Select an integrated solution: This is a critical best practice consideration that is to have analytics well integrated with the enterprise data warehouse. In addition, the integrated solution must deliver end-to-end capabilities from data preparation, data exploration, advanced analytics, and reporting. Finally, the integrated solution should include hardware and software with a strong architecture to scale linearly as needed for today's needs and the future.

These best practices and lessons learned provide a good perspective of the efforts of teamwork and investment needed to be successful. The bank continues to expand the use of in-memory analytics. Because the adoption rate has been so high, in-memory analytics will extend to beyond 15,000 users and to more departments. It will continue to publish information and reports to mobile devices for data-driven decisions.

European Government Agency: Analyze Tax and Population Data

Thus far, I have provided a few customer successes in the financial, e-commerce, and telecommunications sector. This next one highlights the use of in-memory analytics in the public sector. It is a government agency based in Europe that handles taxes for individual, business, and customs for the entire country. As the population changes, this agency is also in charge of analyzing census data, which is very high in volume. The agency is collecting more data today than ever to manage the changing needs of the population.

In the traditional architecture, many of the business units such as customs, tax, financial, enforcement, and social services benefits did not have an automated way to look at the data. They relied on manual lookups and paper trail to know whether an individual household paid their property tax, as illustrated in Figure 3.6. This is just one example of their archaic process.

Schematic of Manual lookup and paperwork. — **Figure 3.6** Manual lookup and paperwork

Similar to the financial institution discussed earlier, this agency has data in many silos. There is no standardized process to manage the massive amounts of collected data.

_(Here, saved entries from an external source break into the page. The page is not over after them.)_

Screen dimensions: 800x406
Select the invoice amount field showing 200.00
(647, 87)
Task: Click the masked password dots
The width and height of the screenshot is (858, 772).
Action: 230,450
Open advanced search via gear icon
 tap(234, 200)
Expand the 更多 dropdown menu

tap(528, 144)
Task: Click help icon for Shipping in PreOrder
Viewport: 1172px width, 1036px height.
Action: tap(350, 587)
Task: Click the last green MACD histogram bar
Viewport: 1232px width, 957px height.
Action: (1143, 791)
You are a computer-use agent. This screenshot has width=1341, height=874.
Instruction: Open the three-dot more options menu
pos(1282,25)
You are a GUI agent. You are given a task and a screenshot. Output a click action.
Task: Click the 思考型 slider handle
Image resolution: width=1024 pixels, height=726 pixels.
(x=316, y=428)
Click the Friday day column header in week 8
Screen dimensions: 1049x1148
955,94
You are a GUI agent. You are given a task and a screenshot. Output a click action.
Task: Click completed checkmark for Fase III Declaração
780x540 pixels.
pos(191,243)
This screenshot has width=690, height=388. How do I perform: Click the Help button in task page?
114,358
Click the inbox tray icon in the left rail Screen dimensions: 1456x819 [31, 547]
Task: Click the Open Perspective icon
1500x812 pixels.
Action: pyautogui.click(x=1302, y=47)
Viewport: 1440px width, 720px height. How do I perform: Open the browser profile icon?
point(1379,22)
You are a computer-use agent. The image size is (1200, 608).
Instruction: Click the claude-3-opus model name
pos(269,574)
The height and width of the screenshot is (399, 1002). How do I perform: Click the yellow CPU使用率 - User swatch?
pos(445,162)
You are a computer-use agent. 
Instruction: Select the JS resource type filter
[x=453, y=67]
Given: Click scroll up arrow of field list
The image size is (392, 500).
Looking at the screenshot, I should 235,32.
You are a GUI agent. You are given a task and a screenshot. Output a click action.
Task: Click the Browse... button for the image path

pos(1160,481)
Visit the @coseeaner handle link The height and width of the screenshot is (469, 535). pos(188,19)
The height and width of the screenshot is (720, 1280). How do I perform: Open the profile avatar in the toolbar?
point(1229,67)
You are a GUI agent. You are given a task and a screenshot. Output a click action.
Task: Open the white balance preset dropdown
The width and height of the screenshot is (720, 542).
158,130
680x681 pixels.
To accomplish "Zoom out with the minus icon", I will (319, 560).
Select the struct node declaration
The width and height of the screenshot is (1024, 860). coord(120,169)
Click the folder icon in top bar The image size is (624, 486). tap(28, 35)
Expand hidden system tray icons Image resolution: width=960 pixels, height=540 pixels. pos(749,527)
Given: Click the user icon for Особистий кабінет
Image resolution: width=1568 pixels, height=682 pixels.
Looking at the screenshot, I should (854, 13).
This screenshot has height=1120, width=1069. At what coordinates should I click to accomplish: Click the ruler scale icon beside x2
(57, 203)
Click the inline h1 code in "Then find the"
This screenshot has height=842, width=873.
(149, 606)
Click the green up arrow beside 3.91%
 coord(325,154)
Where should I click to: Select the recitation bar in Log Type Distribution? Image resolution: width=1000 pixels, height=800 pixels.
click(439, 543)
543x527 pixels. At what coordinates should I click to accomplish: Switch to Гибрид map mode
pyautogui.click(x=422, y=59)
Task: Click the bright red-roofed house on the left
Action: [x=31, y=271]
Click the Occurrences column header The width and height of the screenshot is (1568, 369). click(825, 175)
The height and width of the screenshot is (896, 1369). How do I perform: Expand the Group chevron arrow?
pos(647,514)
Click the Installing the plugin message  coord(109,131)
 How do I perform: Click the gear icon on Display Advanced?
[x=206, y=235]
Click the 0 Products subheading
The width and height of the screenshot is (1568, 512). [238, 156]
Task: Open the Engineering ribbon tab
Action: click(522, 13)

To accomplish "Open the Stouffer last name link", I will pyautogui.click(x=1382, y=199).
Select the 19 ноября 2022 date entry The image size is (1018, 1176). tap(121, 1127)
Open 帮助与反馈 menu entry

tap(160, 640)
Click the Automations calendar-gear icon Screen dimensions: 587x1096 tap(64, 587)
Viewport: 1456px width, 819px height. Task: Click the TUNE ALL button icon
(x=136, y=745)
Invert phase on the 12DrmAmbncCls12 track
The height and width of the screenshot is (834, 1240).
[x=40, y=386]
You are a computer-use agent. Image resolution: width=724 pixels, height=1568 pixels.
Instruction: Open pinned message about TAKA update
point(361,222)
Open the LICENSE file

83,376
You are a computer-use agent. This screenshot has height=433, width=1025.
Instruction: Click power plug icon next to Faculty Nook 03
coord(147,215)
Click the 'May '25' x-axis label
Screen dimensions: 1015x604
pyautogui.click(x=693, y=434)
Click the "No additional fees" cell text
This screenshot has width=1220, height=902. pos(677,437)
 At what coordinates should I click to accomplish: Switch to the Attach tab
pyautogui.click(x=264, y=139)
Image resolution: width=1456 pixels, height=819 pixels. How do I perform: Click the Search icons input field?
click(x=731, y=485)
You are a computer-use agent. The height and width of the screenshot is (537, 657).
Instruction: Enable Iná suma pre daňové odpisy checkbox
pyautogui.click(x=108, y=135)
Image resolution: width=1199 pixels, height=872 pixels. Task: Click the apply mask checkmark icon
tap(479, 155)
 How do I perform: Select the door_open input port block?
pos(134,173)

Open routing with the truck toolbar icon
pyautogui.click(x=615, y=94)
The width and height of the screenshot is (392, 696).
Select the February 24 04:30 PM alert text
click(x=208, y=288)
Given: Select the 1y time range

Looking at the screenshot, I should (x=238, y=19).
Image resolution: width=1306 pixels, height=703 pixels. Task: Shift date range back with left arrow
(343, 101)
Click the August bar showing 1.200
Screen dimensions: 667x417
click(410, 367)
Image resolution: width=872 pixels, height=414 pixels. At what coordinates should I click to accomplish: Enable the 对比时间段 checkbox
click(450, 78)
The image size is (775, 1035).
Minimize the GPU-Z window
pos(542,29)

Once the data are collected, applying analytics is a challenge and time consuming. The reason is the number of analytical tools and process to analyze the silos of data, and each department had its own types of tools to use. A standard tool is needed with the analytical capabilities to meet all of the departments' needs. When analytics is used, it can take hours and days to complete due to the infrastructure and the silos of data that need to be consolidated. It is currently inefficient for the IT and business groups to operate on a daily basis, motivating the agency to change to support the growth of the country and its population.

In-Memory Analytics

The homegrown, in-house application that is developed and being used is no longer able to meet the needs of the agency. When the agency was exploring for a new analytics package, they considered many factors. First and foremost is the usability of the interface. It has to be easy to use, and anyone from an analyst to director level can use the technology without have to do any coding and offer self-service functionality. Another factor was the depth and breadth of the analytics capability from beginner to novice to data statisticians. The technology must be scalable and fast when analyzing large amounts of data from many sources. After many months of evaluating, this agency selected an in-memory data visualization package that can be integrated with their existing data warehouse.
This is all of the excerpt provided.